Bugün yargı alanına ilişkin ülkemizdeki en önemli başlık; yargı bağımsızlığı ve tarafsızlığının sağlanması ile hukukun üstünlüğünün tesis edilmesidir. Ülkelerin refahının kalıcı ve istikrarlı bir şekilde artırılması ve artan refahın tüm toplum kesimleri arasında adil bir biçimde paylaşılması, ancak hukukun üstünlüğü prensibine dayanan, hak ve özgürlükleri yargının bağımsızlığı ve tarafsızlığıyla güvence altına alan demokratik hukuk devletlerinde mümkündür.

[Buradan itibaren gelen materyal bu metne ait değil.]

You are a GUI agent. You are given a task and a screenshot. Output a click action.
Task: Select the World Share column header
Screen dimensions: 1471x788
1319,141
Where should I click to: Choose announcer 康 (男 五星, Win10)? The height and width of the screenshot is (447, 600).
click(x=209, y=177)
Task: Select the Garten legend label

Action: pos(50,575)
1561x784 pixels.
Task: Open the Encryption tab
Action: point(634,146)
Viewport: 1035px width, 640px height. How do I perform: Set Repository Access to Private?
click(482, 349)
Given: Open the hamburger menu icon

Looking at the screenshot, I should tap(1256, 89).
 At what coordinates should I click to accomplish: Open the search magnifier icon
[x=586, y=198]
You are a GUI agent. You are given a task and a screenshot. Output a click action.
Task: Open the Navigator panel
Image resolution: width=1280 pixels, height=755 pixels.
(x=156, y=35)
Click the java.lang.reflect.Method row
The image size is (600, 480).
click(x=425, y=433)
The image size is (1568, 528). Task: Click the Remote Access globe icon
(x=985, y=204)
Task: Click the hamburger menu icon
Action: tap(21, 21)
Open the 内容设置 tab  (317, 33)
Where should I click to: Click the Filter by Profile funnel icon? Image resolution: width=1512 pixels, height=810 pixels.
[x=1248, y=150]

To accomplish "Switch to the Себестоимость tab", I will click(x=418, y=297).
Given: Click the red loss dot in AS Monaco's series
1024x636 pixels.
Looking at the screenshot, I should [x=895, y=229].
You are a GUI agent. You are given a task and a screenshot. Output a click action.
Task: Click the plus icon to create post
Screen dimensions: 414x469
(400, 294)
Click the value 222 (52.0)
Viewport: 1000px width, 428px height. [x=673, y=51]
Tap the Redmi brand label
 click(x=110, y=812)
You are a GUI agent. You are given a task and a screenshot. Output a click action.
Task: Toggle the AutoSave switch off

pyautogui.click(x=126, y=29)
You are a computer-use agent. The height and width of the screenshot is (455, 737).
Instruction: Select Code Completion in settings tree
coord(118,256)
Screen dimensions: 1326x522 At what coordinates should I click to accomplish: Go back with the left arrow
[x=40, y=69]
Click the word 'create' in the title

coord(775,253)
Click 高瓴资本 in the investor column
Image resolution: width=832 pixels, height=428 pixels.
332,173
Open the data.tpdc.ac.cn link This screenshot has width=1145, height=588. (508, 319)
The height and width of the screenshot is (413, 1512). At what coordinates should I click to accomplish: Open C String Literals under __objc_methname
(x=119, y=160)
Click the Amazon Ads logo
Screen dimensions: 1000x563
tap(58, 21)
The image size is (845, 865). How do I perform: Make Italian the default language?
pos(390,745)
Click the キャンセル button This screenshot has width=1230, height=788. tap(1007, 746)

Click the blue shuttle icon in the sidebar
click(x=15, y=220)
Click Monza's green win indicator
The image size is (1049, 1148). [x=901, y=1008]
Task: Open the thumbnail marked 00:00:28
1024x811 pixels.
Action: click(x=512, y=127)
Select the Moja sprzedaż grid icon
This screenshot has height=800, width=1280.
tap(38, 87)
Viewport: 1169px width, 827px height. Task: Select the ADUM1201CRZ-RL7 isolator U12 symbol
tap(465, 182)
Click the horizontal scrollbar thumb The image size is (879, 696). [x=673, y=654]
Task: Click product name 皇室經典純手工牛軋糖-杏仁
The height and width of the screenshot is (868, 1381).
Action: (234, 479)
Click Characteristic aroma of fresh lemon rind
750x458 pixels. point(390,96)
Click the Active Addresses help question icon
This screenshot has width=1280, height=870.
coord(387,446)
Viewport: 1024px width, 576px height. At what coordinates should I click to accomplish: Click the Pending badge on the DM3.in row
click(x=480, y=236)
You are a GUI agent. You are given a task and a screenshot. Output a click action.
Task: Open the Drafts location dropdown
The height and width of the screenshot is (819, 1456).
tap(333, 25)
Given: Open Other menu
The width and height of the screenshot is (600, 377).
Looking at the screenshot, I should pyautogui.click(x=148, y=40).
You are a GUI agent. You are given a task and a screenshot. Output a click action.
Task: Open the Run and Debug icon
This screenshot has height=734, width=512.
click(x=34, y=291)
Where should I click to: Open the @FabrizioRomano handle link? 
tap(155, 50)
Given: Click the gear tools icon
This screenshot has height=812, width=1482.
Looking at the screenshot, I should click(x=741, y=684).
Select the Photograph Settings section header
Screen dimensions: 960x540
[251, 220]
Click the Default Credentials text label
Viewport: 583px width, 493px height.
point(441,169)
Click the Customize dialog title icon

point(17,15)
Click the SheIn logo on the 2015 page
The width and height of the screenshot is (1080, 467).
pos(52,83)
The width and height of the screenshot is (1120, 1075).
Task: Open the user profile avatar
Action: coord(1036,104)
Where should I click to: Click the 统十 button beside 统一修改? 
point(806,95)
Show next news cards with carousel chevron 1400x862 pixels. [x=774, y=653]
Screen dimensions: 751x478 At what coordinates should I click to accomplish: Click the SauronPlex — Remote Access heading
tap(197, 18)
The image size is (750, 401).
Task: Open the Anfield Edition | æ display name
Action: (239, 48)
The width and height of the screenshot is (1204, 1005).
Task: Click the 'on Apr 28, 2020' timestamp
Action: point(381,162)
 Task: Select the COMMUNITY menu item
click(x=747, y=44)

Ülkemizin de tarafı olduğu sözleşmeler aracılığıyla parçası olduğu pek çok uluslararası kurum, Türkiye’deki insan hakları ihlallerini kaygıyla karşıladıklarını çeşitli vesilelerle dile getirmektedir. Gerek temsilciler düzeyinde yapılan açıklamalarda gerekse kurumsal raporlarda Türkiye’de başta ifade özgürlüğü ve adil yargılanma hakkı olmak üzere öne çıkan çeşitli ihlal alanları tespit edilmektedir. Bu durum, Birleşmiş Milletler bünyesinde faaliyet gösteren çeşitli insan hakları mekanizmalarının raporlarında ve Avrupa İnsan Hakları Komiseri ile Venedik Komisyonu gibi Avrupa Konseyi organlarının rapor ve değerlendirmelerinde vurgulu bir şekilde yer almaktadır.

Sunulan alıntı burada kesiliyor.